Arriving in Carthage in 152, the Roman embassy led by Cato decided to leave the seized territory in Numidian hands, but Cato himself was nevertheless alarmed by what he found. According to Plutarch, ‘The city was by no means in a poor and lowly state, as the Romans supposed, but rather teeming with vigorous fighting men, overflowing with enormous wealth, filled with arms of every sort and with military supplies, and not a little emboldened by all this.’
45
Moreover, in the countryside crops were growing in abundance to feed the city’s burgeoning population.
46
The Roman envoys also found evidence of large quantities of stored timber, which they presumably feared would be used to build a war fleet.
47
On his return to Rome, Cato set to work lobbying his fellow senators. Although the famous aphorism ‘delenda est Carthago’ is a later invention, he would nevertheless end all speeches in the Senate with the uncompromising statement that Carthage indeed had to be destroyed.
48
His primary argument was that Carthage not only was restoring itself to its former strength, but had also learned from and corrected the errors of the past.
49
In his desperate efforts to get his senatorial colleagues to back his position Cato proved himself unabashed by a little histrionics.
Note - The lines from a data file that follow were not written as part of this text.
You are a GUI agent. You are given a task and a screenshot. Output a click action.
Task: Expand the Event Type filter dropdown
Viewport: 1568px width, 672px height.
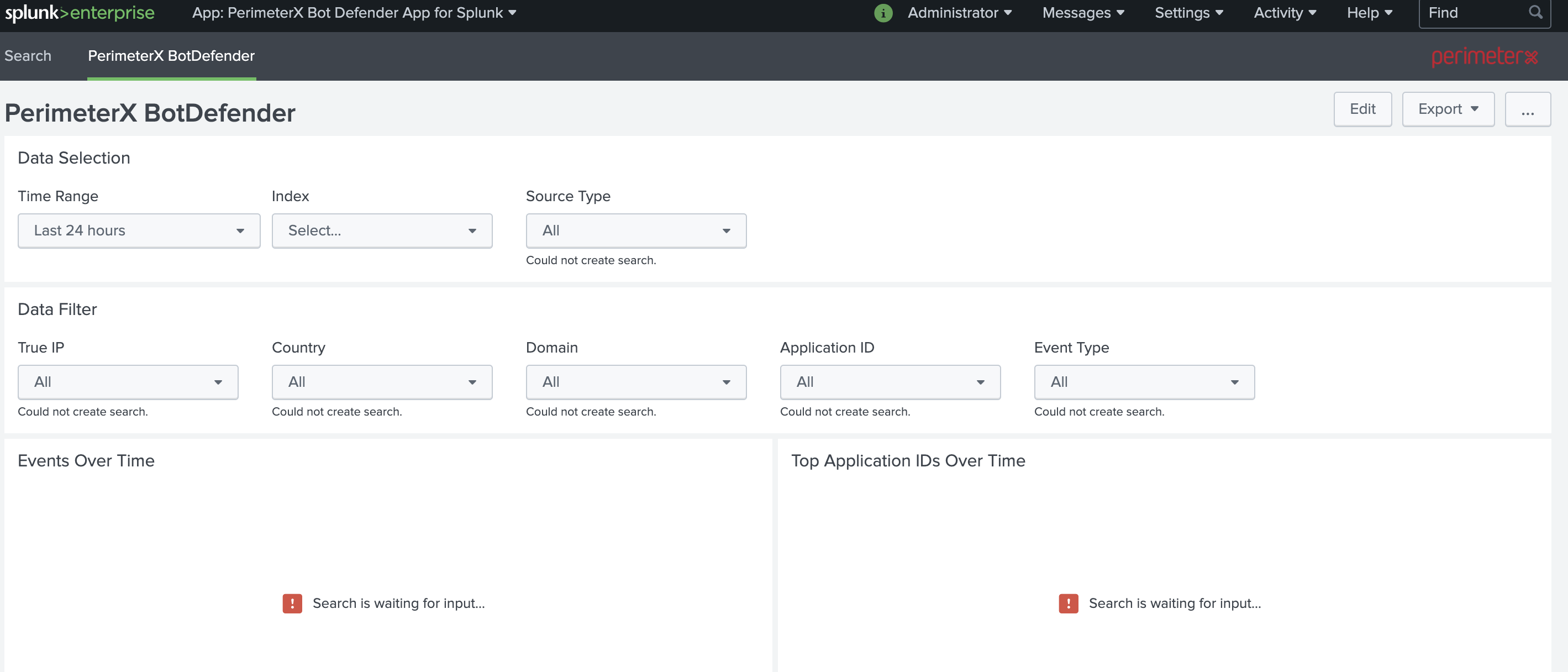(1144, 382)
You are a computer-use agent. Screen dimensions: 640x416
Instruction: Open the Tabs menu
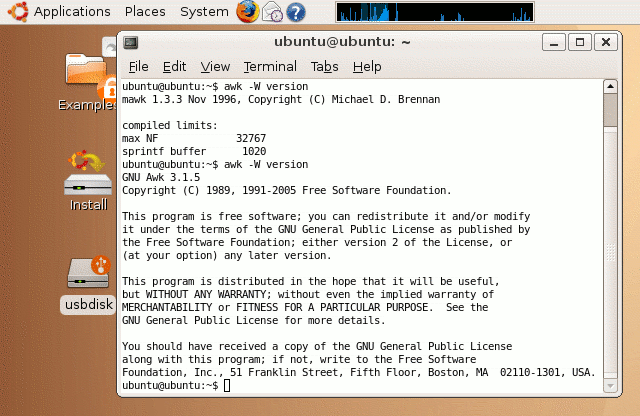click(324, 67)
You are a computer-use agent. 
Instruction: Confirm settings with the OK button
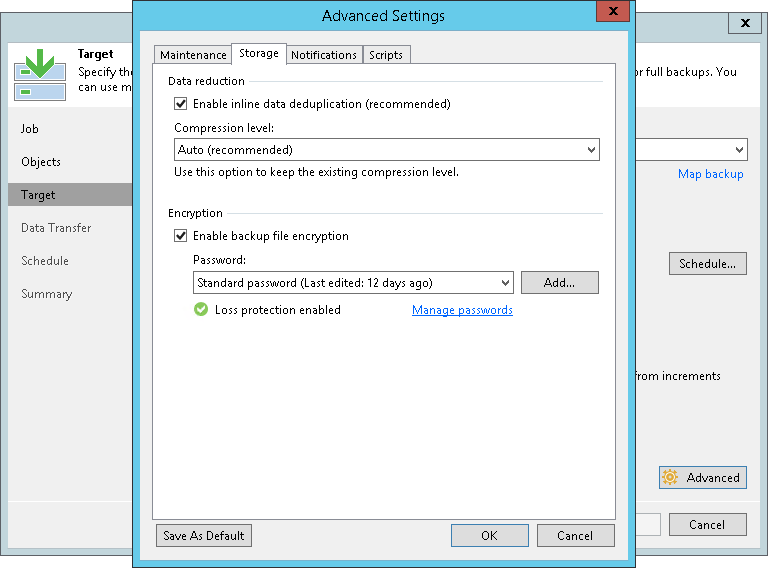489,536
Standing on the speaker’s rostrum, he shook out the folds of his toga and revealed a large, juicy African fig. He then told his audience in the Senate House that the fig had been picked in Carthage just three days ago, thereby driving home not only the city’s renewed prosperity, but also its proximity to Rome.
50
At the same time, and despite the obvious exaggeration, Cato made his senatorial audience aware of the agricultural riches that could be appropriated if Carthage were destroyed.
51
Cato’s position was opposed by a group of senators led by Scipio Nascia, the son-in-law of Scipio Africanus, who reportedly argued that to destroy Rome’s greatest enemy would be simultaneously to destroy its political equilibrium. Without a great enemy like Carthage, they predicted, the common citizenry would refuse to obey the authority of the Senate and, drunk with greed and power, would drag Rome into a series of ill-thought-out and potentially disastrous adventures.
52
Diodorus summarized Scipio’s arguments as follows:
Rome’s strength should be judged . . . not by the weaknesses of others but by showing herself greater than the great. Furthermore, as long as Carthage survived, the fear that she generated forced the Romans to live together in harmony and to rule their subjects equitably and with credit to themselves–much the best means to maintain and extend an empire; but once the rival city was destroyed, it was only too evident that there would be civil war at home and that hatred for the governing power would spring up among the allies because of the rapacity and lawlessness to which the Roman magistrates would subject them.